Natharel expirou profundamente, libertando um ar cheio de ahvit que mexeu com as sensações dos Godwill e fez Ofina dar um leve gemido gutural. Ezekel mexeu nos seus cabelos e se sentou com a postura ereta. Rei Rikard cruzou os braços e levantou uma sobbrancelha.
— I feanssaruni awnze ɬitach. Godwillach awnze ɬitach.
“Não nasci para ser um rei grandioso”, disse-se. “Nasci de um homem velho e uma mulher que já deveria estar infértil de anciã.” Juntou as mãos e fitou os irmãos seriamente. “Cumprirei meu dever como uma farsa, se for necessário tornar-me-ei o mais corrupto dos senhores.

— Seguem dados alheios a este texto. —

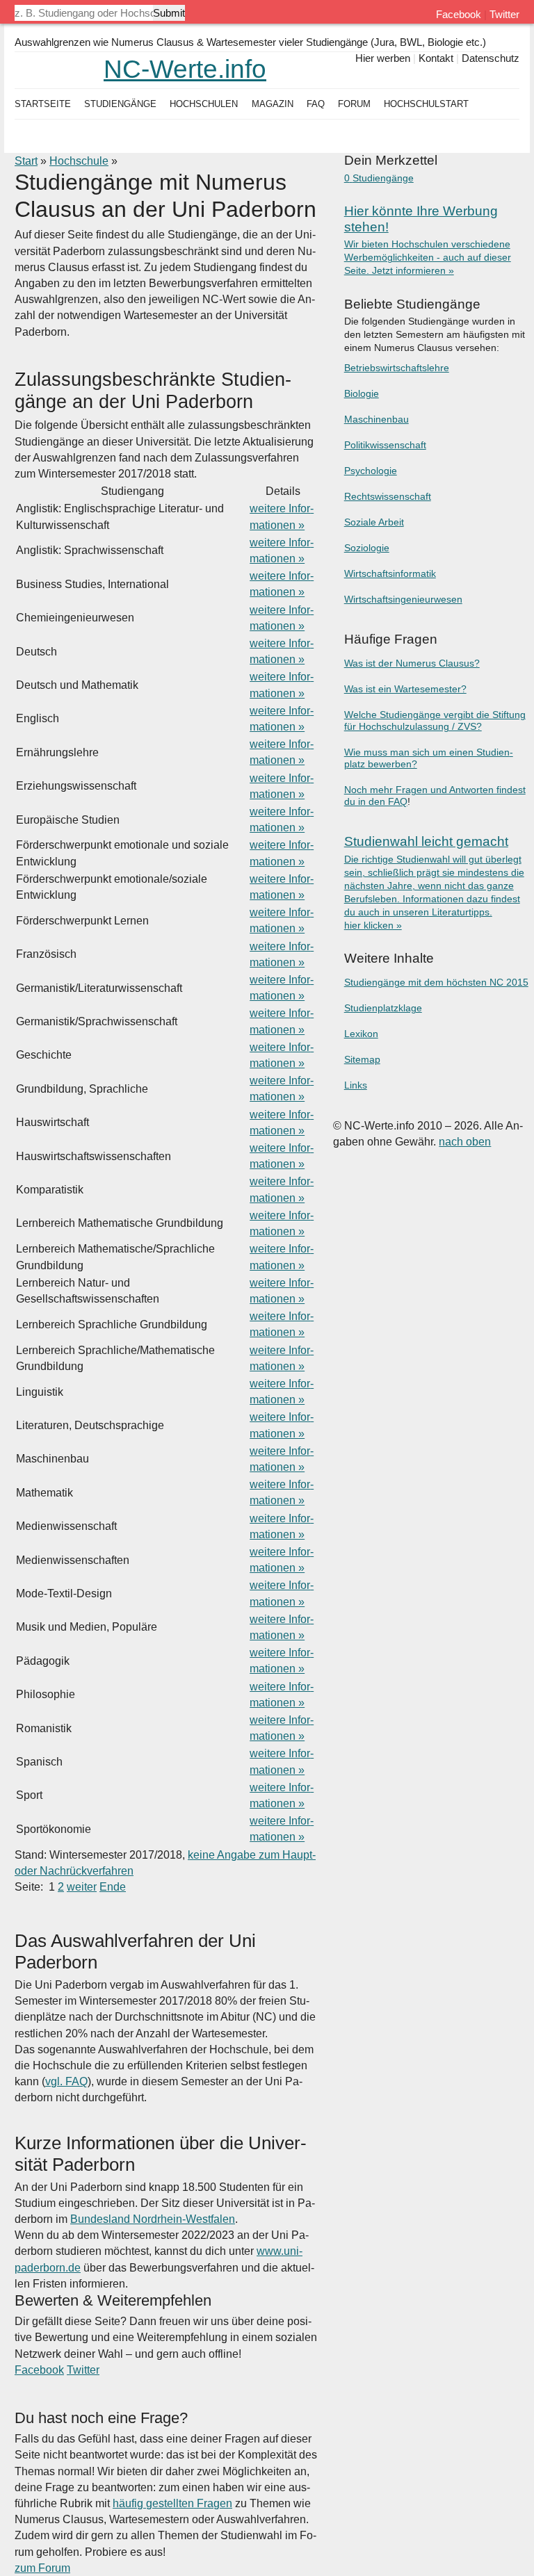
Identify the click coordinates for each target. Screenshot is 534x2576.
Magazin (272, 104)
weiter (82, 1887)
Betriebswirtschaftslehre (396, 368)
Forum (354, 104)
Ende (112, 1887)
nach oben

Serei uma mentira a ser contada pelos anos da história. Não me interessa mais. Já fui inocente por tempo demais.”
— Nossas ações devem ser pensadas sem que o inimigo ouça — continuou. — Somos os únicos com Sangue Antigo ainda puro, os descendentes da Primeira Feiticeira e os Donos dos Dragões-Reais. — “O que sai da minha boca?” — Teremos nosso sangue acima de todos, pois ele é o único que importa.
Pela primeira vez viu um leve sorriso se formar no rosto gordo de Rikard; uma sensação pesada surgia no seu peito, porém não era ruim. Percebeu que a ponta dos seus lábios se levantavam, que seus olhos ficavam mais abertos e que seus dedos não tremiam — e que era tudo falso, falho e estranho.